Still i was a great memory for me and probably the reason why i'm still a fan today.
 
I just turned nine back in the late Spring/Summer 1975. I was up at Midnight on a Saturday night. I was laying in bed, when my Mother gave me a choice: Godzilla or Wrestling. Well, being 9 years old at the time, I did what every red-blooded American nine year-old boy would do: I chose Godzilla on Channel 11 (The movie was "War of the Monsters".). Well, we get past the beginning of the film, and it goes to commercial. Being it was on WPIX, it was also the home of Chiller Theater. Chiller featured a six-fingered hand coming out of a grave. That thing would have me running into the next room. Wellll, guess what that movie was on? Chiller Theater. I changed that channel so fast, I was in bed before the dial moved!
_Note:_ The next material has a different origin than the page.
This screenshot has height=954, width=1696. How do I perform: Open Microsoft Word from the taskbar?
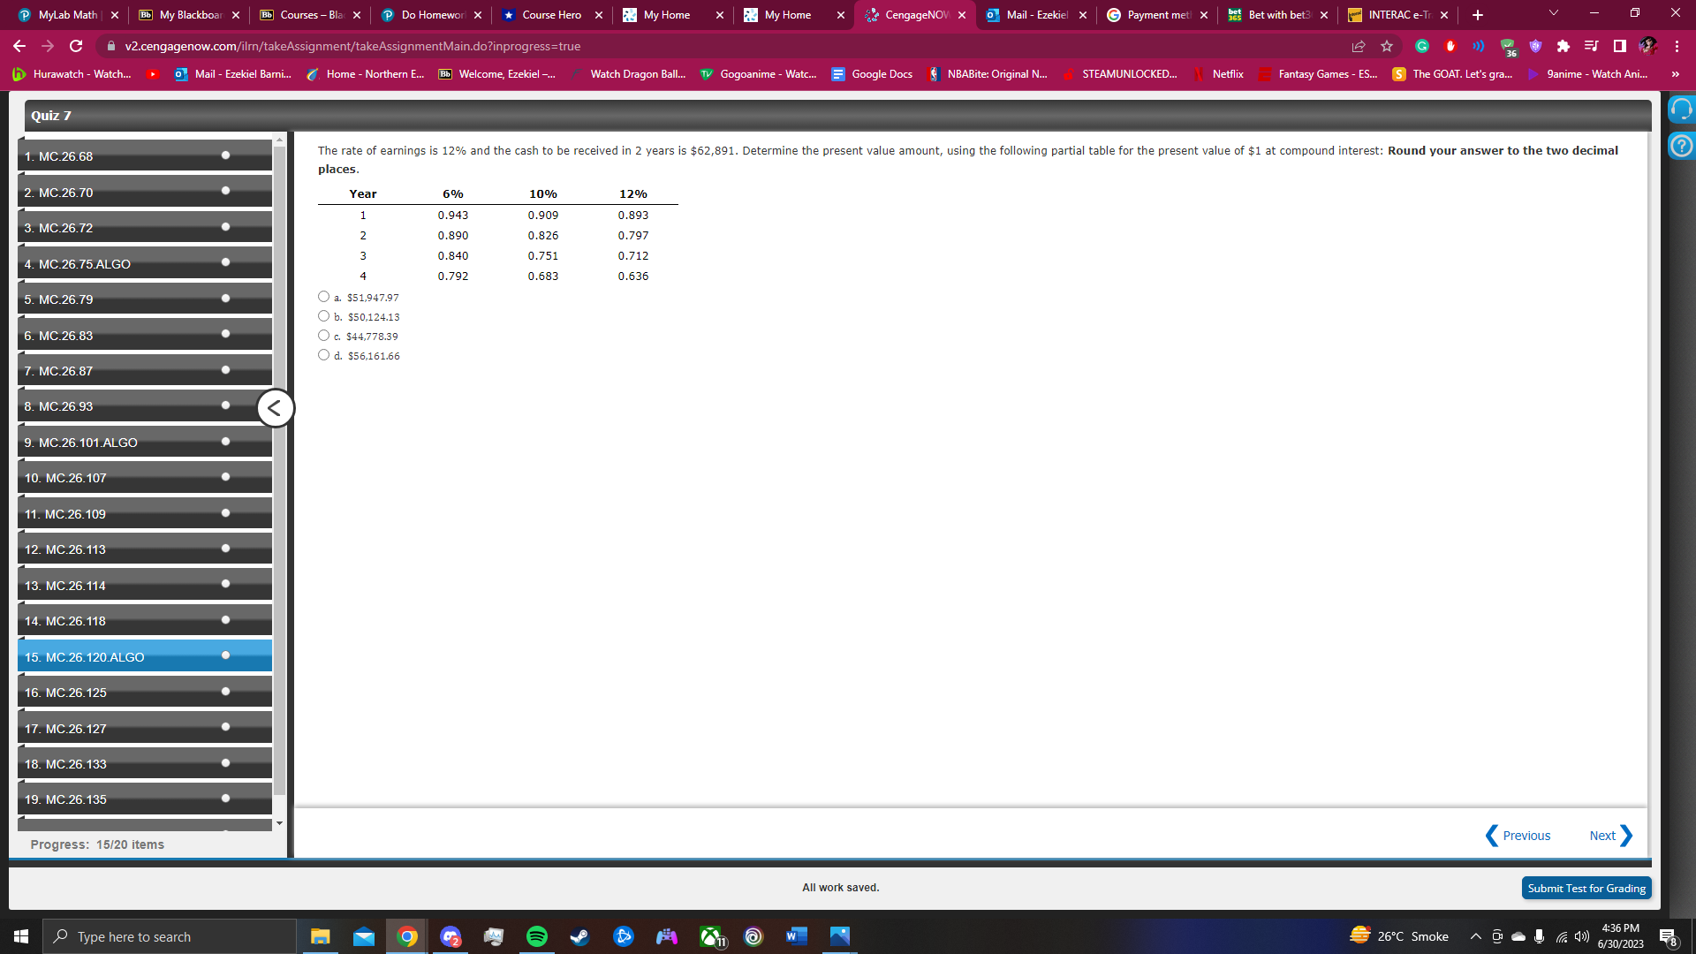click(796, 935)
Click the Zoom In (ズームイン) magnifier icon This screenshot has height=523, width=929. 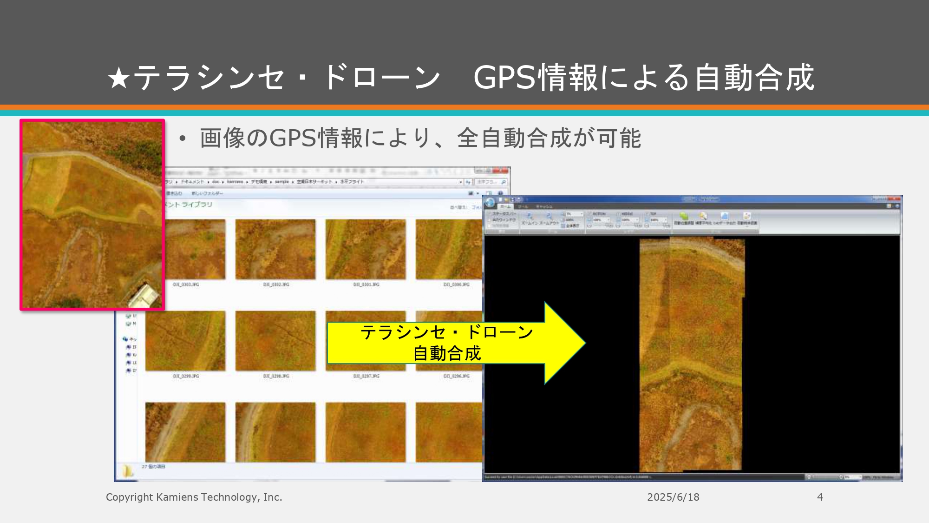point(529,216)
So, on Channel 9 was the Eddie Einhorn's old IWA promotion. Saw the Mighty Igor against Dick "The Bulldog" Brower, and I was hooked. A few weeks later, Channel 9 had "Championship Wrestling" with a guy in a cheap mustard-yellow suit with the name of Vince McMahon doing the play-by-play, and Gary Michael Capetta as the ring announcer. And, as they say, the rest is history.
 
Being from the UK my first experiance of wrestling was watching world of sport every Saturday as we were kind of deprived of wrestling here for years as this was the only wrestling we could watch and seeing as we only had 3 television channels at this point we really had no choice but to watch world of sport even though nobody else in my family were really into it and kind of been addicted ever since, I started getting into US wrestling when I heard MR T was appearing at Wrestlemania as when I was a child the A-team was my favourite TV show, Used to buy litterally hundreds of VHS tapes of WWF PPV's and other companies like world class, USWA, AWA, NWA and later WCW and ECW through the years.